Rewriting GNU uniq in awk

mij · October 23, 2012, 9:55am

Within a shell script I use

uniq -w 16 -D

in order to process all lines in which the first 16 characters are duplicated.

Now I want to also run that script on a BSD based system where the included version of uniq does not support the -w (--check-chars) option. To get around this I have written an awk script to instead use if GNU uniq is not available. It seems to work with both GNU and BSD versions of awk, but it is pretty ugly.

awk -v b=0 '{if (substr(a,0,16) == substr($0,0,16) || substr(b,0,16) == substr(a,0,16)) print a; b = a; a = $0} 
END{ if (substr(a,0,16) == substr(b,0,16)) print $0 }'

I am wondering if this can be simplified, or whether there is another, better solution.

Thanks.

vgersh99 · October 23, 2012, 10:07am

how about:

awk '{print substr($0,1,16) "\t" $0}' | uniq -D | cut -f2-

mij · October 23, 2012, 10:32am

Unfortunately uniq will still check the whole line for uniqueness. Also BSD uniq annoyingly does not include the -D (--all-repeated) switch either.

radoulov · October 23, 2012, 10:38am

Is the input data sorted?

This will work for both sorted and unsorted data (but uniq may produce a different output if the data is not sorted):

awk 'END {
  for (i = 0; ++i <= NR;)
    if (u[substr(d, 1, l)] > 1)
      print d
  }
{ 
  u[substr($0, 1, l)]++
  d[NR] = $0
  }' l=16  infile

Your solution is more efficient though.

Tweaking your solution a little bit:

awk 'NR > 1 && (substr(a, 1, l) == substr($0, 1, l) || substr(b, 1, l) == substr(a, 1, l)) {
  print a
  }
{  b = a; a = $0 } 
END { 
  if (substr(a, 1, l) == substr(b, 1, l)) 
    print 
    }' l=16

alister · October 23, 2012, 11:06am

What does the data look like?
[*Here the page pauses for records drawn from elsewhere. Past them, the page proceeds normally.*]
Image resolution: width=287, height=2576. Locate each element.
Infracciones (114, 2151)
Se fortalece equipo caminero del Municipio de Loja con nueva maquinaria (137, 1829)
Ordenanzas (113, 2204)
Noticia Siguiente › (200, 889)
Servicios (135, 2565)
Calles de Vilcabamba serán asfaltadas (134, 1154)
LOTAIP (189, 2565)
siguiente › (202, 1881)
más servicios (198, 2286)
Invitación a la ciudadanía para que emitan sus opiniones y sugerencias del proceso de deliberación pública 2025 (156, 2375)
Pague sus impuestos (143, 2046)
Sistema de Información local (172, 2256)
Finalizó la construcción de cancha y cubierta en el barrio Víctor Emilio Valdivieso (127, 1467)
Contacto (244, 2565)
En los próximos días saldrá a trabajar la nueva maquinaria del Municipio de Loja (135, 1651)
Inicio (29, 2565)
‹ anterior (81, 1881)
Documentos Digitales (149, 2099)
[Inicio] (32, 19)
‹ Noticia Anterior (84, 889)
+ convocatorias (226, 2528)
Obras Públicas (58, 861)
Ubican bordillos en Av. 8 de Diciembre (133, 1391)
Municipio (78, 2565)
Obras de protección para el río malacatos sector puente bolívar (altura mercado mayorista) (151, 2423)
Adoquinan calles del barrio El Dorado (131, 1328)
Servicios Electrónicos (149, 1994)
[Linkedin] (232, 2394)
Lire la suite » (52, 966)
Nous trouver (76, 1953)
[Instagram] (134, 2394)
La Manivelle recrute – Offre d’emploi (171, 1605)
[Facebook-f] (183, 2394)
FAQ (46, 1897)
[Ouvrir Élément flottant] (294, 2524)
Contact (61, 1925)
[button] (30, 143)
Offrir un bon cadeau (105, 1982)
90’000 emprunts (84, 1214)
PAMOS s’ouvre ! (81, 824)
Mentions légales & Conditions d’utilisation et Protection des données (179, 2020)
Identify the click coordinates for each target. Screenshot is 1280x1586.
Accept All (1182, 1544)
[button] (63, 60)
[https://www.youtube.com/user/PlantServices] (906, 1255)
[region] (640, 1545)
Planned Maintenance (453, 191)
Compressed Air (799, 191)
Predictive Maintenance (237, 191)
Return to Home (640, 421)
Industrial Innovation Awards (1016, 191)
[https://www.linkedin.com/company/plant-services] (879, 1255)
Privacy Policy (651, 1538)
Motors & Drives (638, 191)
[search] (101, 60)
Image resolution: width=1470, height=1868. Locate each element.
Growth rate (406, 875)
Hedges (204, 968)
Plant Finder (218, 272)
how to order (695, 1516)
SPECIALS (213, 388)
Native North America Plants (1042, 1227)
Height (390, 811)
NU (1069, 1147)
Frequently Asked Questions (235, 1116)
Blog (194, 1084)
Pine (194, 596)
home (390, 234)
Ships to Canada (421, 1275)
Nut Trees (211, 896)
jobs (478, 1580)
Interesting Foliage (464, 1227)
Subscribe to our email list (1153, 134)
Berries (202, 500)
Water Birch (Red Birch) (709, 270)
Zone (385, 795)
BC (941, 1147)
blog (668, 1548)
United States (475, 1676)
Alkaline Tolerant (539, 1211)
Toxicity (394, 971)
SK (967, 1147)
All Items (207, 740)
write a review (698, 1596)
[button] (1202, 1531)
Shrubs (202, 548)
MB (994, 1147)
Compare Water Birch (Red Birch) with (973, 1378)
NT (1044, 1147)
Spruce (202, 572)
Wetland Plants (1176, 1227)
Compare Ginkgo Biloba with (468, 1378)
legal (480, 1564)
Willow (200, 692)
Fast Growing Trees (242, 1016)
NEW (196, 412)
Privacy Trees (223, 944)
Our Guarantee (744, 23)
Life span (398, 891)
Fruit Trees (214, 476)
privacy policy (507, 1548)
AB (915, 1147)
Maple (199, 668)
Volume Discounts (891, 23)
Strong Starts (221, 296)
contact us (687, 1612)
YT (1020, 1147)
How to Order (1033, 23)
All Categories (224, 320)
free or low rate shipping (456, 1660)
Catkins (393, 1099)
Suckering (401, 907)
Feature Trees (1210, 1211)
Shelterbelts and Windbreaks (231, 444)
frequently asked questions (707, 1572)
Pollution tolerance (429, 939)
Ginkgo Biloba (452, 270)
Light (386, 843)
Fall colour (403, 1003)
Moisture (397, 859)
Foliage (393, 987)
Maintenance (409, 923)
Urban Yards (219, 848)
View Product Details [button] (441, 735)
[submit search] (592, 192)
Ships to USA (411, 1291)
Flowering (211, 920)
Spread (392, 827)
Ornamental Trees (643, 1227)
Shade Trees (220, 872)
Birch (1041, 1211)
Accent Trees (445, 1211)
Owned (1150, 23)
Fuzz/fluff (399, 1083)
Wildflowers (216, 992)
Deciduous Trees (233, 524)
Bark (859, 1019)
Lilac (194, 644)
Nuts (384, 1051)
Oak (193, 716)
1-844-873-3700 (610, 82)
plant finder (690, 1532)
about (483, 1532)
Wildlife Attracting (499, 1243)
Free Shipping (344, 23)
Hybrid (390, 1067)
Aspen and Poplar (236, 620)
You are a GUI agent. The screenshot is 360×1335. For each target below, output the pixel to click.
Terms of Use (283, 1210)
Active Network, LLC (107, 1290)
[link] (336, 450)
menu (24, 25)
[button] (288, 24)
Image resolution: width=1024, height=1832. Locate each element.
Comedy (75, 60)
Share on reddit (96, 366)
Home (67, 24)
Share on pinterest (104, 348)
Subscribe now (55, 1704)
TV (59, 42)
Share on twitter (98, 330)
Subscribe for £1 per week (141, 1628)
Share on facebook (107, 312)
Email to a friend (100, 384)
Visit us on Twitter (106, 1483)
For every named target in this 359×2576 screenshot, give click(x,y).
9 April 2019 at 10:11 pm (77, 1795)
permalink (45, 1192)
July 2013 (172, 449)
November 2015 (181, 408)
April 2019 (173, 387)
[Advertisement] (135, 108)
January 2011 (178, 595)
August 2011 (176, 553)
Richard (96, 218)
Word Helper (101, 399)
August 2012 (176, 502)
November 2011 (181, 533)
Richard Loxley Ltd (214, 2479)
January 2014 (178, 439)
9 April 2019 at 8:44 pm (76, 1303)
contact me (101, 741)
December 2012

Does it adhere to some format? Does it contain whitespace? Are certain characters guaranteed to appear? Are certain characters guaranteed to not appear? Knowing what we're dealing with might suggest alternative approaches.

Regards,
Alister

mij · October 23, 2012, 11:18am

In my script I use sort before uniq so the data is sorted. I assume that would still be more efficient than having awk perform the sort itself?

Thanks.

radoulov · October 23, 2012, 11:20am

The script I provided doesn't sort the data at all (and it doesn't require the data to be sorted). It just prints the desired lines.

mij · October 23, 2012, 11:32am

Each line has a number, right aligned with leading spaces, which takes up the first 16 characters, a space, then an unquoted string of variable length that can include any characters. There is another version that is sometimes used which has a 32 character MD5 hash, followed again by a space then the string.

The data is sorted so a simple comparison with the previous line is enough to find a match. It could consist of any number of lines, from just a few to tens of thousands, similarly there could be any number with a duplicated first field. The initial number or hash is used to group different strings, which will always be unique. The lines in a duplicated group are then piped into a "while read" loop for processing.